Zu Beginn des Abenteuers reicht es noch aus, für Misses Lawson oder ihre abergläubische Hausdame verschiedene Objekte in der Umgebung einzusammeln, um in der Handlung voranzukommen. Einige Objekte finden wir direkt in der Umgebung, manche verstecken sich in Nahansichten bestimmter Objekte, wie etwa einer Kiste oder einem Grill. Andere finden wir nur, wenn wir typische Wimmelbilder absolvieren – also das Heraussuchen konkret benannter Gegenstände aus einem von unterschiedlichen Objekten übersäten Bild.
Solche Aufgaben begegnen uns über das gesamte Abenteuer hinweg, später gesellen sich aber zunehmend echte Rätsel dazu. Bei vielen davon handelt es sich um Puzzleaufgaben im Minigame-Format, die keine weiteren Vorkenntnisse voraussetzen. Dabei gilt es beispielsweise, einige bemalte Klötzchen zurechtzurücken, um ein Bild wiederherzustellen. Es gibt allerdings auch einige Aufgaben, für die wir zunächst Lösungshinweise finden müssen. Wie wir in einem weiteren Verschiebepuzzle mehrere Münzen korrekt anordnen müssen, erfahren wir zum Beispiel nur, indem wir an einer ganz anderen Stelle eines der selten anzutreffenden Kombinationsrätsel lösen. In diesem Fall muss das Muster auf einer Wand durchgepaust werden. Diese Information wird dann im reich illustrierten Tagebuch abgelegt, auf das wir jederzeit zugreifen können. Aber nicht alle Hinweise werden dort vollständig abgelegt. Wer das Tor zum Friedhof öffnen will, muss insgesamt vier Schlüssel auf die richtigen Schlösser verteilen und außerdem korrekt ausrichten. Welcher Schlüssel wohin gehört, lässt sich an einer Stelle im Haus der Lawsons genau ablesen. Wer kein so gutes Kurzzeitgedächtnis hat, kommt allerdings nicht umhin, sich eine kleine Zeichnung anzufertigen.
13th Skull bietet neben dem äußerst hilfreichen Tagebuch eine umfangreiche Tippfunktion. Diese wird nach der Aktivierung für wenige Sekunden gesperrt, kann aber beliebig oft im Spiel verwendet werden.

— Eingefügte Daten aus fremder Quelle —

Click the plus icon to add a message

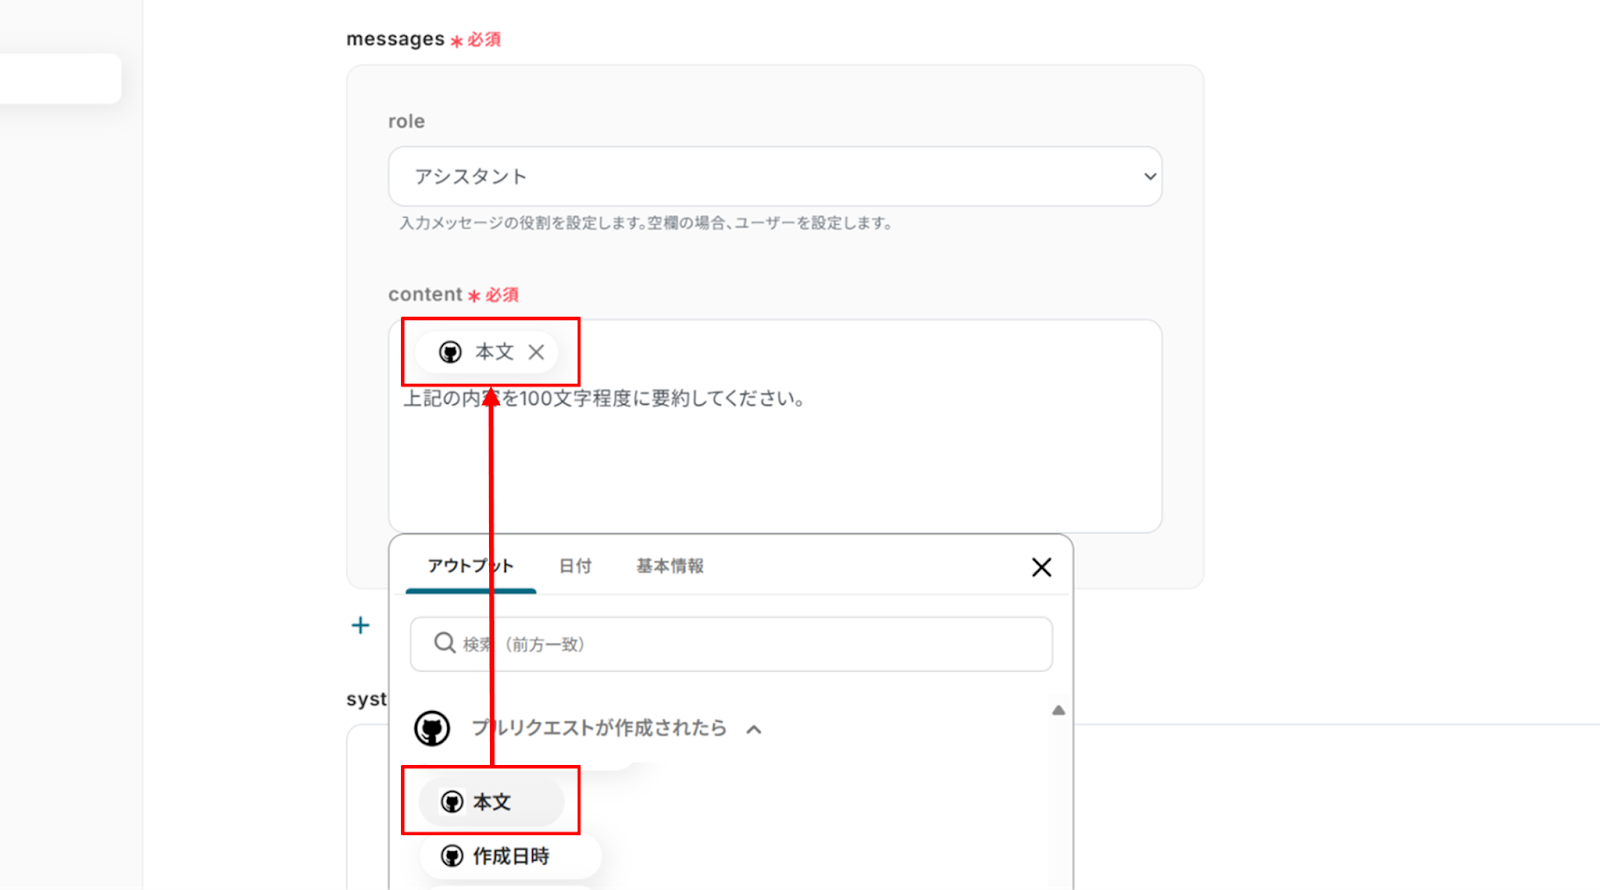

Mit ihr können zum Beispiel Hinweise freigeschaltet werden, wo der Spieler nach einem bestimmten Objekt suchen muss – auch innerhalb der Wimmelbilder. Während der Minispiele ist die Spielhilfe in drei Stufen aufgebaut, wobei die Hinweise nicht immer besser werden. Wer selbst bei Stufe drei noch kein Land sieht, darf das Rätsel aber notfalls überspringen. Das ist theoretisch auch sofort möglich, jedoch nur dann, wenn der Spieler bereits alle verfügbaren Hinweise entdeckt hat.
Schade bei all dem Komfort ist, dass es keine freie Speicherfunktion gibt. Es können zwar mehrere Spielerprofile angelegt werden, da das Spiel aber lediglich ein Savegame anlegt und es immer wieder automatisch überschreibt, ist eine Rückkehr in frühere Spielabschnitte nicht möglich.
Mystery Case Files: 13th Skull, wie der vollständige Titel lautet, hinterlässt insgesamt einen guten Eindruck - für ein 'Casual Adventure'. Die Geisterstory ist zwar nicht gerade besonders spannend oder originell, die Präsentation gerade aufgrund der Charaktere, die von echten Schauspielern verkörpert werden, aber charmant gelungen. FMV-Adventures sind dafür bekannt, aus ihrem oft etwas trashigen Naturell Kredit zu schlagen und genau das ist es, was BigFishGames in ähnlicher Weise gelingt. Beim rülpsenden Redneck in seinem schmierigen Unterhemd, der uns mit einer Schrotflinte von seinem Haus fernhält, konnten wir uns kein Schmunzeln verkneifen. Und bei der schlecht sitzenden Perücke der Hausdame oder dem üblen Südstaatenslang ihres Mannes hatten die Entwickler wahrscheinlich ein ähnlich dämliches Grinsen im Gesicht wie wir.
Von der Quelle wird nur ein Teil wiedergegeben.